Charges Dropped in Norval Morrisseau Forgery Case

But it’s not the end for the alleged fraudsters.

Norval Morrisseau Photo via: The Star

One of Canada’s most publicized art forgery cases in recent years has come to an abrupt end. According the Globe and Mail, renowned tenor John McDermott dropped his case against Toronto’s Maslak McLeod Gallery this past June. The Scottish-Canadian musician filed his initial complaint in October 2013, accusing the gallery of selling him three paintings by the aboriginal Canadian artist Norval Morrisseau (a.k.a. Copper Thunderbird). He believes the paintings are “fakes and imitations.”

McDermott, who did not explain why he was terminating the lawsuit, also claimed that these works were likely from “a fraud ring operating out of Thunder Bay [and] run by an individual by the name of Gary Lamont who at various times has employed various forgers, including local artists Benjamin Morrisseau [son of Barney Morrisseau, a brother of Norval Morrisseau] and Timothy Tait [a First Nations artist].” He sought $69,500 in damages, but his allegations couldn’t be proven in court.
- - -
- _Your instructions_: According to the Morrisseau forgery article, why did John McDermott file his complaint against the Maslak McLeod Gallery? Answer in one to three sentences. The material plays no part in this.

- _Collected data entries_:
- - -
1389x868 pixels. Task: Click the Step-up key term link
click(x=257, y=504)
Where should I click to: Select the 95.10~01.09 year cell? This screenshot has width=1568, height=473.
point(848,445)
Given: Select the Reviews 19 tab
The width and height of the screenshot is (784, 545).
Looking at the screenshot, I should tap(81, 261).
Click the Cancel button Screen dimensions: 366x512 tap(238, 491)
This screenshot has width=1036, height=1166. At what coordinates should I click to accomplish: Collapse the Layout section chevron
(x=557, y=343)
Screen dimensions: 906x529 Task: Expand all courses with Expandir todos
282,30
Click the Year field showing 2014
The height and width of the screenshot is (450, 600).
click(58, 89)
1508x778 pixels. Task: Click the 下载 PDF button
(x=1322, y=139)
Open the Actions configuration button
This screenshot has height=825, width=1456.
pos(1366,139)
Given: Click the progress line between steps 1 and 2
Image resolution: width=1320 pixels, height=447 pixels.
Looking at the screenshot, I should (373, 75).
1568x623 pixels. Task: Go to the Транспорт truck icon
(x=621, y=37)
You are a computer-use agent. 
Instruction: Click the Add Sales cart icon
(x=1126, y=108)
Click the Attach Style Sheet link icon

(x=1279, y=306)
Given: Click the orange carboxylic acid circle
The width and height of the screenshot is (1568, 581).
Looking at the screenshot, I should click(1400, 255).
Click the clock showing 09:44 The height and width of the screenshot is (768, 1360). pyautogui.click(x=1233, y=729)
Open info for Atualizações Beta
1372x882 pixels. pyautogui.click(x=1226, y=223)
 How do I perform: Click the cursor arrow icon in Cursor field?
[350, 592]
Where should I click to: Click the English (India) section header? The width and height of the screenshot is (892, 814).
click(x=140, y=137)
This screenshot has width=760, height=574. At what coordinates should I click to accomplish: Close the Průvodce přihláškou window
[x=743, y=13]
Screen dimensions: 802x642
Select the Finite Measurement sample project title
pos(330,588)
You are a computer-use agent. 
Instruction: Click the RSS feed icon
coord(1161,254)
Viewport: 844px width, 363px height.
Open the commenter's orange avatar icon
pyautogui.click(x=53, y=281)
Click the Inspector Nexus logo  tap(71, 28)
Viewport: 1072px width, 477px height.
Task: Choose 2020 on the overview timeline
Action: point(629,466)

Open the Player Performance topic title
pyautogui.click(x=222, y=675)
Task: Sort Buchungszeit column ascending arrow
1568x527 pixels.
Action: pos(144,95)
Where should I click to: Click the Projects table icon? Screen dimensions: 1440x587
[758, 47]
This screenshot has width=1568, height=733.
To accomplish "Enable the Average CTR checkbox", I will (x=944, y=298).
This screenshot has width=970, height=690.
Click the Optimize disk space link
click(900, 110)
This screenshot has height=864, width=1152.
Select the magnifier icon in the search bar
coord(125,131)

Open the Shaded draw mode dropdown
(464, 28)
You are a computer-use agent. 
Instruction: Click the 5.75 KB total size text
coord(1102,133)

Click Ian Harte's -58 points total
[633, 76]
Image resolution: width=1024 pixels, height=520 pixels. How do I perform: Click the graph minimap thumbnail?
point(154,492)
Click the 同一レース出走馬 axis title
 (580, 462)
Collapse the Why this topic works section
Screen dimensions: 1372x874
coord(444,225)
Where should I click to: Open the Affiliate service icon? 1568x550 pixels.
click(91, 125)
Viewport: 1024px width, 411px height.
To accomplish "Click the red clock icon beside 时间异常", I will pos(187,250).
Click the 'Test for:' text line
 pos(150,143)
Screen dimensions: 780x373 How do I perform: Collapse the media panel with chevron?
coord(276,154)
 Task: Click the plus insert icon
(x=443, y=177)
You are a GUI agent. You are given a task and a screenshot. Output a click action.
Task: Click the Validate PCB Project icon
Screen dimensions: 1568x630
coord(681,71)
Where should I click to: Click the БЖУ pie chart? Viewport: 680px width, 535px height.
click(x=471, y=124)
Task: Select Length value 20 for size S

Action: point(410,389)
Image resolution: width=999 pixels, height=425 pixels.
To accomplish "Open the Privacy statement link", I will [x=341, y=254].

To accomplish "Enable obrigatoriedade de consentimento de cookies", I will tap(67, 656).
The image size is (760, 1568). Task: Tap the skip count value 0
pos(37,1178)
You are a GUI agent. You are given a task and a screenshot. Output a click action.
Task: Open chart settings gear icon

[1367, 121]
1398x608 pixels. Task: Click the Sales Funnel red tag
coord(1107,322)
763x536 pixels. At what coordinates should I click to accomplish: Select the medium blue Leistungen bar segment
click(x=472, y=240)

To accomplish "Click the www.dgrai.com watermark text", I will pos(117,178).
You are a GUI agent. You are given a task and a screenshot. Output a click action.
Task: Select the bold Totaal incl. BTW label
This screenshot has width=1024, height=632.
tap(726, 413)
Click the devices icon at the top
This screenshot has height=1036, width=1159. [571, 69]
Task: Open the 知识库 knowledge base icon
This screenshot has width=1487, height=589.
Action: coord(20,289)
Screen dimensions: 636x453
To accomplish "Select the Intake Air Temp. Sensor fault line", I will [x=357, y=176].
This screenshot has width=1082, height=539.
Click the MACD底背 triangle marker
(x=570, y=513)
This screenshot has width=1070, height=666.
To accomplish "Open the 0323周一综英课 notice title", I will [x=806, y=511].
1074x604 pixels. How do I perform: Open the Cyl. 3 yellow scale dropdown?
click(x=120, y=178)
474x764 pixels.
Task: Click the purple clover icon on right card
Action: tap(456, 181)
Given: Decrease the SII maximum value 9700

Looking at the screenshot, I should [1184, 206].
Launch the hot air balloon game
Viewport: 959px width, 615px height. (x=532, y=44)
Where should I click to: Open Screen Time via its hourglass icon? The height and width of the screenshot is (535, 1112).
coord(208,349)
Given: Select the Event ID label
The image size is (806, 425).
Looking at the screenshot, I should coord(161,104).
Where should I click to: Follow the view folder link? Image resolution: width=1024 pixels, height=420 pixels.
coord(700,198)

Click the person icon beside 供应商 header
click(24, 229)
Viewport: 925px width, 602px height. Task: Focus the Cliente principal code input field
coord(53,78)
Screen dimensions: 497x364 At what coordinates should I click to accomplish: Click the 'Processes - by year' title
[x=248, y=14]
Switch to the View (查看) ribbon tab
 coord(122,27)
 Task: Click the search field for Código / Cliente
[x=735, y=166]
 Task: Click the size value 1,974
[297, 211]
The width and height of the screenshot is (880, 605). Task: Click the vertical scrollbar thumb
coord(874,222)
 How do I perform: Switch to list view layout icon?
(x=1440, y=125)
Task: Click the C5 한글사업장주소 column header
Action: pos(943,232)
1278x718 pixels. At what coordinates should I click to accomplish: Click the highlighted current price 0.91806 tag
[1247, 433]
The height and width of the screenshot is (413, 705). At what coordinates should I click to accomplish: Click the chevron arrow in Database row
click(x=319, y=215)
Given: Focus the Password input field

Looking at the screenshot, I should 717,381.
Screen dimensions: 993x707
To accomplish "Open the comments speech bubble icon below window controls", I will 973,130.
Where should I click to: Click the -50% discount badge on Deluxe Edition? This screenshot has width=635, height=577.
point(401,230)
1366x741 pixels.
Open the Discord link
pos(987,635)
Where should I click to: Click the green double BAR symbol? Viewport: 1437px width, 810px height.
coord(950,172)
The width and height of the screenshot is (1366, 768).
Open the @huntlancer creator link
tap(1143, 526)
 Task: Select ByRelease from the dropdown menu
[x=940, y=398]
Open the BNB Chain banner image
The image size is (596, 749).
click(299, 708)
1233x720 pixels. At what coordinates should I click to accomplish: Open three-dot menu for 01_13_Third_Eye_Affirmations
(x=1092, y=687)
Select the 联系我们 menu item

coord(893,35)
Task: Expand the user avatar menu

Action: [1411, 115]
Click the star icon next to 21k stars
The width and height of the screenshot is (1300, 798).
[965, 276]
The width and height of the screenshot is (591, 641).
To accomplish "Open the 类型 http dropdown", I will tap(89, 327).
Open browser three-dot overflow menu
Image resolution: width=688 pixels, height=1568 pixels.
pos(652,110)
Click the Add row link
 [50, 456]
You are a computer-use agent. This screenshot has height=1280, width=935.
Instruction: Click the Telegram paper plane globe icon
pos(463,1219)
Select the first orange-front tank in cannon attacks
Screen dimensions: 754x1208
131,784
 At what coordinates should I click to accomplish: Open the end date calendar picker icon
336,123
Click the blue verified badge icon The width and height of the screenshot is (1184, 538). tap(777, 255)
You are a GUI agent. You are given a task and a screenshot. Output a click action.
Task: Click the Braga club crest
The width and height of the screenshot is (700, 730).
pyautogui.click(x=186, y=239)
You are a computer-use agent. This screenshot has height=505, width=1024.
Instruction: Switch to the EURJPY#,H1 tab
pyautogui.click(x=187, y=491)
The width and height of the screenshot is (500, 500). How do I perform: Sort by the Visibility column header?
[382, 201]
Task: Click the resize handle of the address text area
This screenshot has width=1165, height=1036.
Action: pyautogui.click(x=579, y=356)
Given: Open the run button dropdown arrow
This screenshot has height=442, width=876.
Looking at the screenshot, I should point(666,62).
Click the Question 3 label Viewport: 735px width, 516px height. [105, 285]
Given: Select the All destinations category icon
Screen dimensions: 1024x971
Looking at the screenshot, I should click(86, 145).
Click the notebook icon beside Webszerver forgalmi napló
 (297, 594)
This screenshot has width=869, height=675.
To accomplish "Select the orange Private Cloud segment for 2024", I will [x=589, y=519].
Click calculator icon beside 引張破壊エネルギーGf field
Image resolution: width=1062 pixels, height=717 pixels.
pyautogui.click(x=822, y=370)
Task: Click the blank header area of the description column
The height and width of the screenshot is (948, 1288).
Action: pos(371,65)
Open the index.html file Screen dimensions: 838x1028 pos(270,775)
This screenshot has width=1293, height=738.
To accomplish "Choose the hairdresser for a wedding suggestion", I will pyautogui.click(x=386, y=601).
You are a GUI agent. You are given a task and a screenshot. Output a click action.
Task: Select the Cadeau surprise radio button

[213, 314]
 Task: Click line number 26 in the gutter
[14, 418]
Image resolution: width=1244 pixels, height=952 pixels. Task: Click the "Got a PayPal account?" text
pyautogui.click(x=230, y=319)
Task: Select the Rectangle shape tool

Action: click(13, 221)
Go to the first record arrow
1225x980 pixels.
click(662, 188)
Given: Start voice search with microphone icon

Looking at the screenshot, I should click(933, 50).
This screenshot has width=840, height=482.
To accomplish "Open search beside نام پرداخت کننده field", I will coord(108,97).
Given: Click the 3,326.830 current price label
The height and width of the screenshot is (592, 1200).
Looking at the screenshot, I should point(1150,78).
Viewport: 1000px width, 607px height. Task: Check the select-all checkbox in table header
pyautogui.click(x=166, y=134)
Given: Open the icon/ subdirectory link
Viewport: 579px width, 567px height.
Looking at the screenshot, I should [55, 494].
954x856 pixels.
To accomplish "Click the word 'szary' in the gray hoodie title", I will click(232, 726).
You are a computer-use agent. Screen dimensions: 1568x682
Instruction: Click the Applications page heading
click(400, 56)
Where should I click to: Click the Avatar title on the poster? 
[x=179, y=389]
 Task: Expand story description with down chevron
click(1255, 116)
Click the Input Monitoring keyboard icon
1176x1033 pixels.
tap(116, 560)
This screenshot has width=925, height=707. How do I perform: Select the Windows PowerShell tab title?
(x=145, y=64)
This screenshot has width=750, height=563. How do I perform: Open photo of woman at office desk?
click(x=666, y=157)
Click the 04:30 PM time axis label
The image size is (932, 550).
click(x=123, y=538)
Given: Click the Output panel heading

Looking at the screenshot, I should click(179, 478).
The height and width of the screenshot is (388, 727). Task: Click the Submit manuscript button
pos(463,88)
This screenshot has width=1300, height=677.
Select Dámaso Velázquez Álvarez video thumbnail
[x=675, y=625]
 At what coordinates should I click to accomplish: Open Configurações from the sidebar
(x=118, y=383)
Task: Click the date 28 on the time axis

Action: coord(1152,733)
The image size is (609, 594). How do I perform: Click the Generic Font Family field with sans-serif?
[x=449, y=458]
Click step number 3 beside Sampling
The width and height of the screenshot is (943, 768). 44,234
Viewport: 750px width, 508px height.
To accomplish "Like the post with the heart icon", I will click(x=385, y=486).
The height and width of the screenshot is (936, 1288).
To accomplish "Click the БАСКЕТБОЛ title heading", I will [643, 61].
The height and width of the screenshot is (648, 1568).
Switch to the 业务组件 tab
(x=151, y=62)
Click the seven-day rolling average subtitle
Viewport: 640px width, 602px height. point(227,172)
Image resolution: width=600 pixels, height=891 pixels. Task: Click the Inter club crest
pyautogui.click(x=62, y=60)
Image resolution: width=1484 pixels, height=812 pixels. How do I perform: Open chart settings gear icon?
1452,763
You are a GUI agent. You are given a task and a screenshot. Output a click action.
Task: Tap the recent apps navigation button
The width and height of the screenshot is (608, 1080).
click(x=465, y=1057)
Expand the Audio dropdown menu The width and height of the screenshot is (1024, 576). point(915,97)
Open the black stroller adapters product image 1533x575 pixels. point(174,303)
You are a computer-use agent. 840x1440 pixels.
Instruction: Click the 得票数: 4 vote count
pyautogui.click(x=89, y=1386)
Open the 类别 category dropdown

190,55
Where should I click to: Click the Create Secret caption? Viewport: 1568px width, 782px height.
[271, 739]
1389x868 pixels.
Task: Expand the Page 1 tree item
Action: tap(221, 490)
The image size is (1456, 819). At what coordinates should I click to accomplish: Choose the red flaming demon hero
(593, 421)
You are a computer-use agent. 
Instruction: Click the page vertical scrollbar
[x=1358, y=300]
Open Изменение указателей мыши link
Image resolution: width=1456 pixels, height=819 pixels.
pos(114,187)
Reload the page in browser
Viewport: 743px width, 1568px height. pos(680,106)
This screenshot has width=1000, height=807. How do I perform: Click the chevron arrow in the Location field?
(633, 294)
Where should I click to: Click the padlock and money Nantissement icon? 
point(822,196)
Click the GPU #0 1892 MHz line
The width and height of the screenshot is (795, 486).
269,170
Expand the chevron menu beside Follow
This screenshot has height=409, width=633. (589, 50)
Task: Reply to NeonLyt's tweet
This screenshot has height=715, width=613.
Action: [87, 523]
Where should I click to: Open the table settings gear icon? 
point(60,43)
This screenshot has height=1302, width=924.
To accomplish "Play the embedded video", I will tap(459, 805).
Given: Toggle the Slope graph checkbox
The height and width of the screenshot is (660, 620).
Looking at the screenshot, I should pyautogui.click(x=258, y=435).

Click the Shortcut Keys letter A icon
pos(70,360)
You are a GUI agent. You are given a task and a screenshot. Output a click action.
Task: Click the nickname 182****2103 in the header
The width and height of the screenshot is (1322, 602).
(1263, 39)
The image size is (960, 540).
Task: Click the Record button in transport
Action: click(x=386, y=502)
- - -
- _Problem solution_: He accused the gallery of selling him three paintings by Norval Morrisseau that he believes are "fakes and imitations." He also claimed the works likely came from a fraud ring operating out of Thunder Bay and run by Gary Lamont.